Kafka Streams DSL
In Kafka Streams, DSL stands for Domain-Specific Language. It refers to a set of high-level, expressive APIs designed specifically for stream processing in Kafka Streams. The Kafka Streams DSL provides an easy-to-use, declarative way to build complex event processing applications by chaining together operations like map, filter, groupBy, join, aggregate, etc., on streams of data.
By using the DSL, developers can express stream processing logic without worrying about the underlying complexity of managing state, fault tolerance, or distributed processing. It’s more accessible compared to the lower-level Processor API (aka PAPI), which offers finer control over the data processing flow but at the cost of more complexity.
Essentially, the DSL provides a higher level of abstraction, on top of the Processor API, that allows developers to express streaming computations more intuitively.
Components
KStream
KStream is an abstraction of a record stream of KeyValue pairs.
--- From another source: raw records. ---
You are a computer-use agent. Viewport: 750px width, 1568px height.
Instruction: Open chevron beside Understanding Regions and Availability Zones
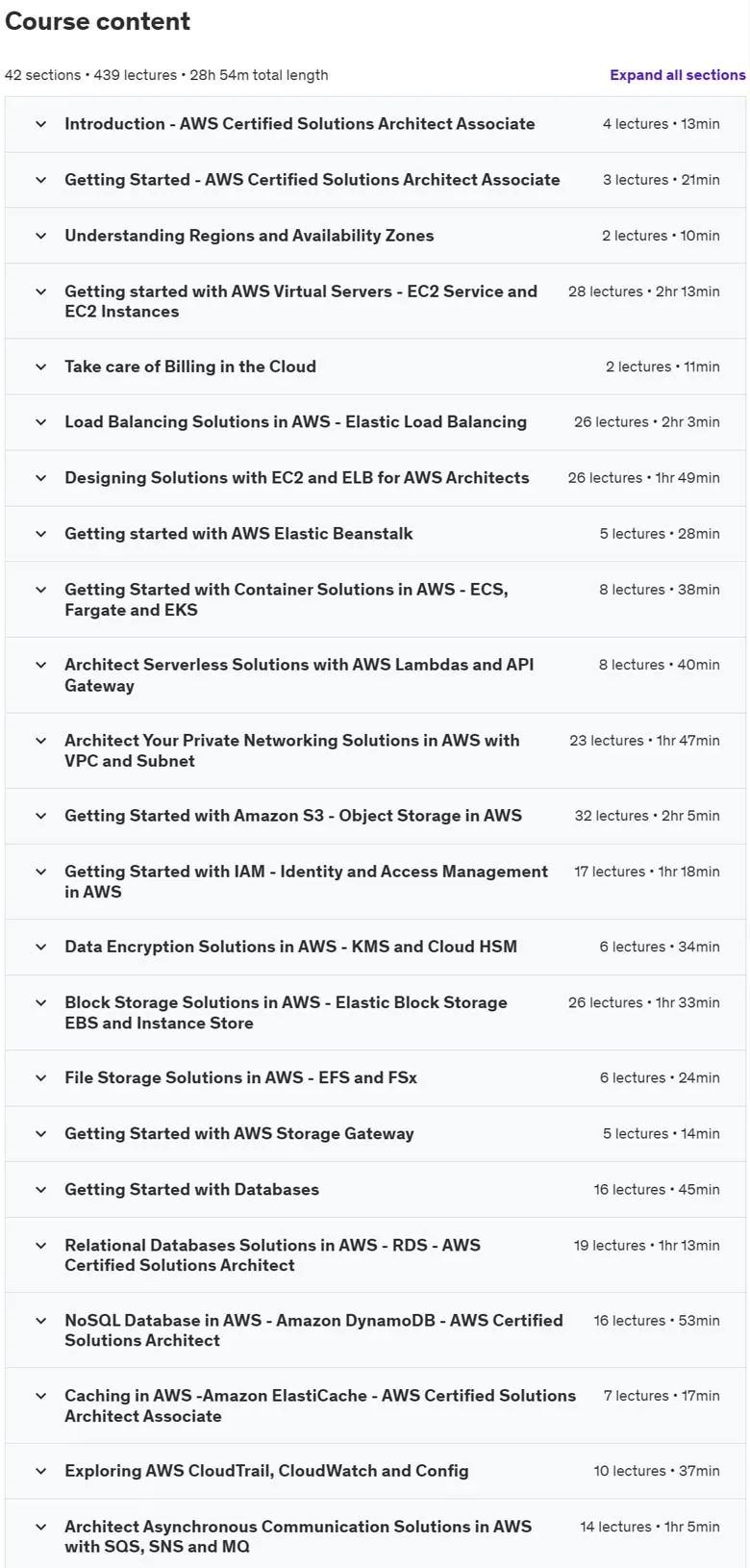pyautogui.click(x=40, y=236)
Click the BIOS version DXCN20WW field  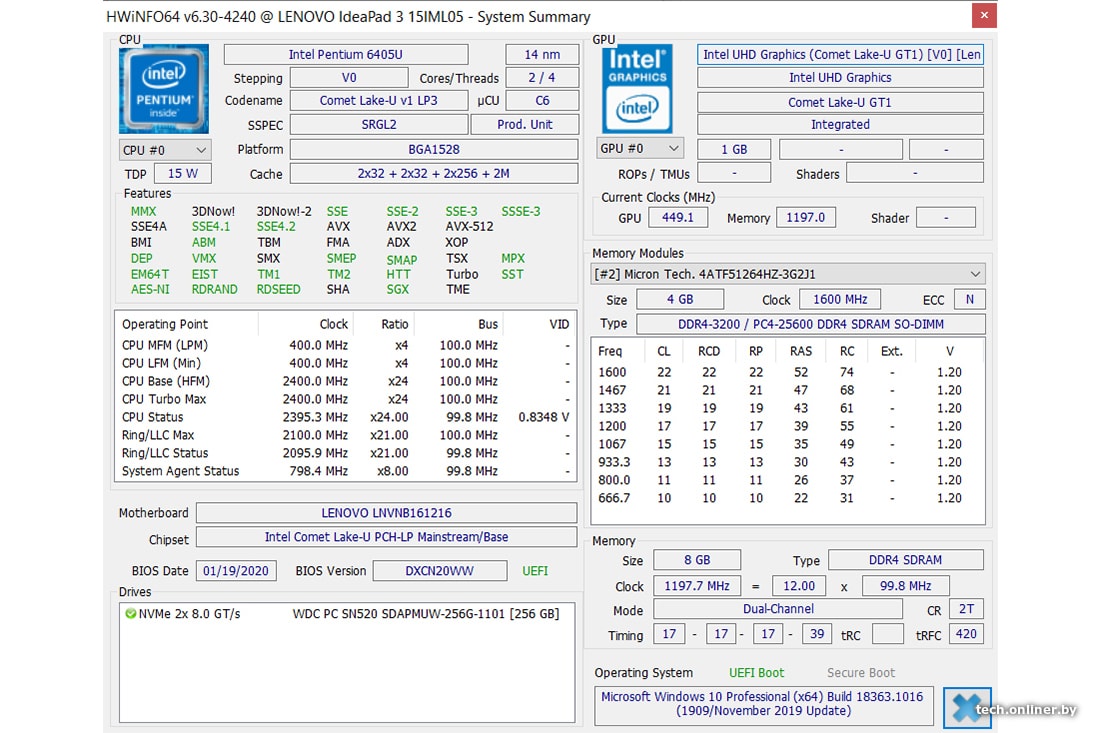coord(439,571)
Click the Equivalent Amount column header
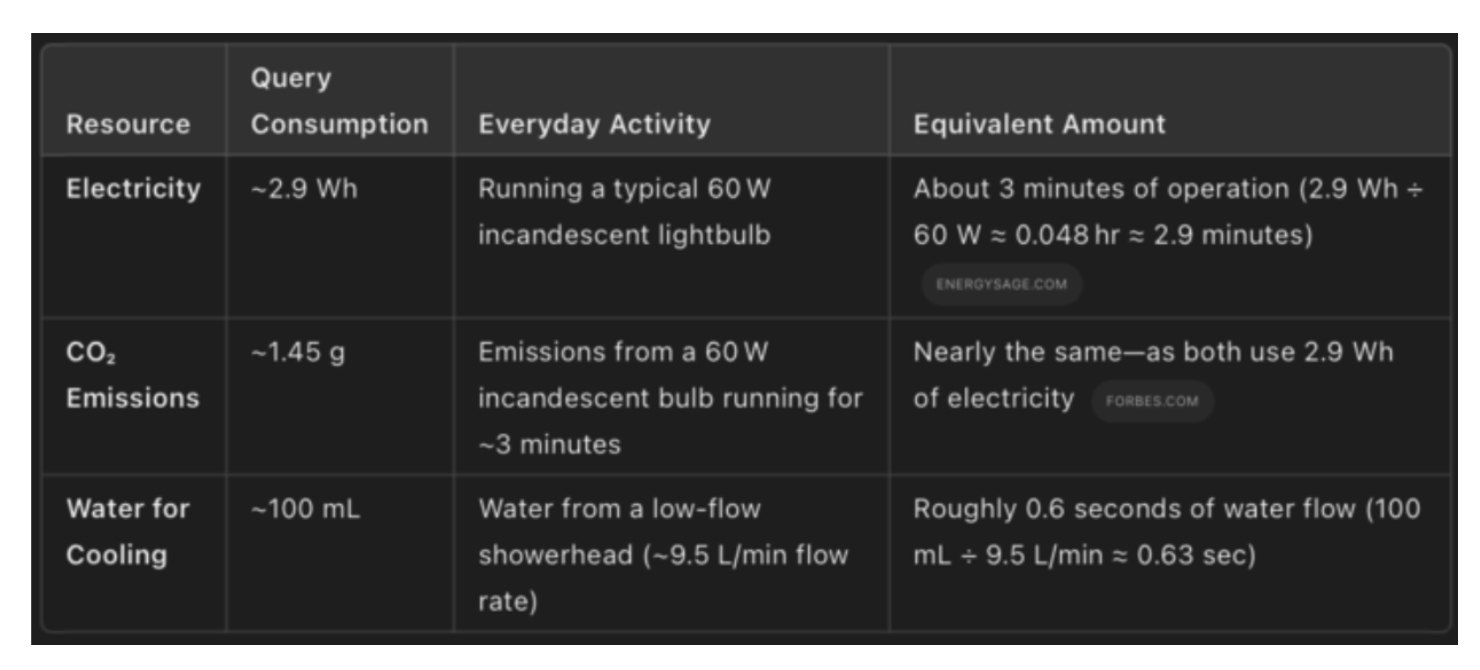This screenshot has height=670, width=1480. (1039, 125)
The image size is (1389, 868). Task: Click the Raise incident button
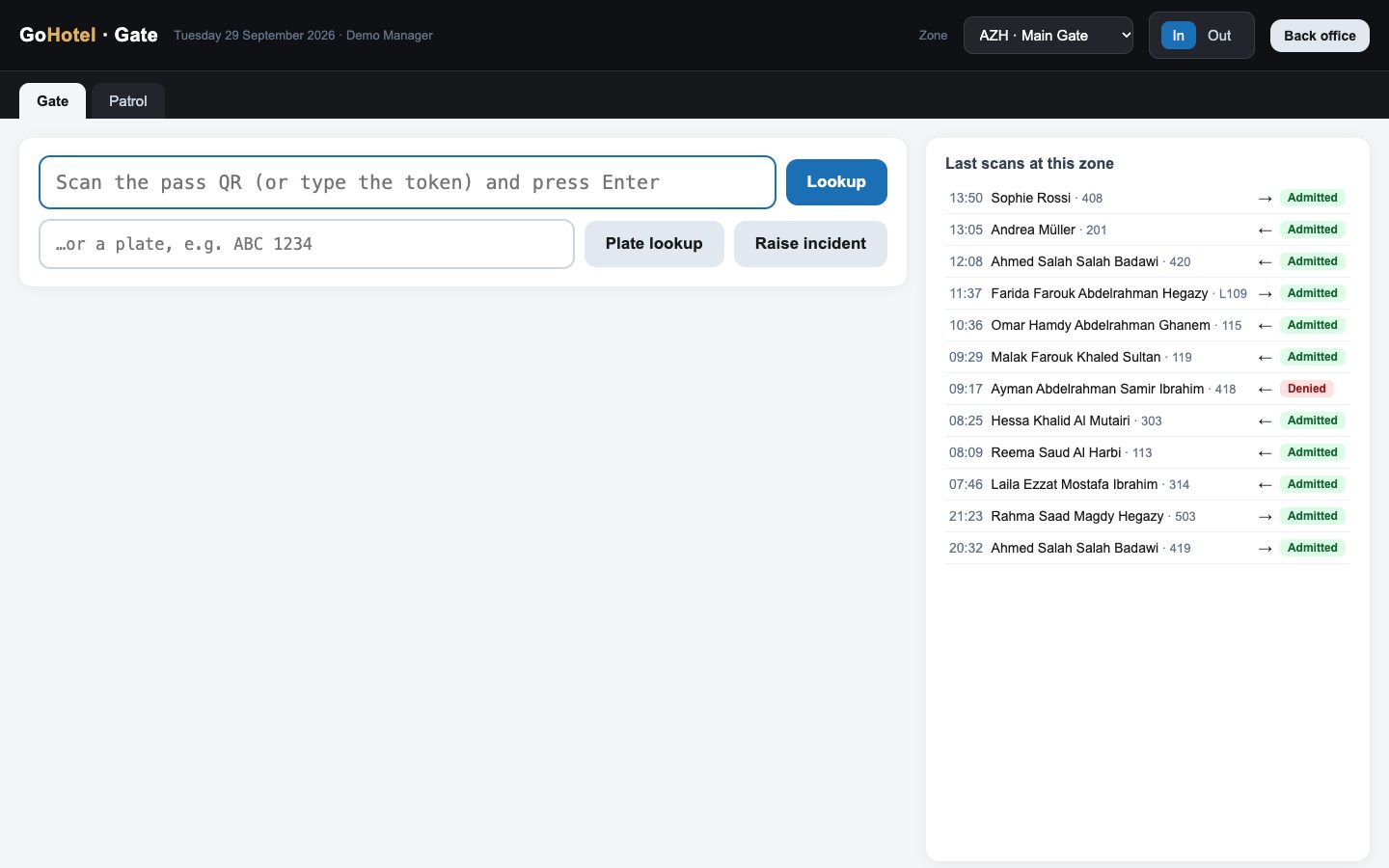tap(810, 244)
A KStream is either defined from one or multiple Kafka topics that are consumed message by message or the result of a KStream transformation.
Stateless.
KTable
KTable is an abstraction representing a changelog stream, where each record is an update to a key's latest value, providing an up-to-date view of a table-like data structure.
Stateful.
GlobalKTable
GlobalKTable is a special type of KTable where the entire table is replicated to every instance of your Kafka Streams application, enabling lookups across all partitions.
Stateful.
filter
filter filters records based on a specified predicate, allowing only records that satisfy the condition to pass through.
Stateless operation.
map
map transforms each input record into a new key-value pair by applying a user-specified function to both the key and value.
Stateless, key-changing operation.
mapValues
mapValues applies a function to the value of each input record, producing a new value while keeping the key unchanged.
Stateless operation.
flatMap
flatMap transforms each input record into zero or more key-value pairs, effectively allowing one input record to produce multiple output records.
Stateless, key-changing operation.
flatMapValues
flatMapValues applies a transformation function to each value, potentially producing multiple output values for each input record, while retaining the same key.
Stateless operation.
process
process allows custom processing of each record through a user-defined Processor API, enabling complex transformations and interactions with state stores.
Potentially stateful and/or key-changing operation.
processValues
processValues is a specialized operation that applies custom processing logic only to the values of records, while keeping the keys unchanged.
Potentially stateful operation.
transformValues
transformValues applies a stateful or stateless transformation function to the values of input records, offering flexibility in modifying the data flow.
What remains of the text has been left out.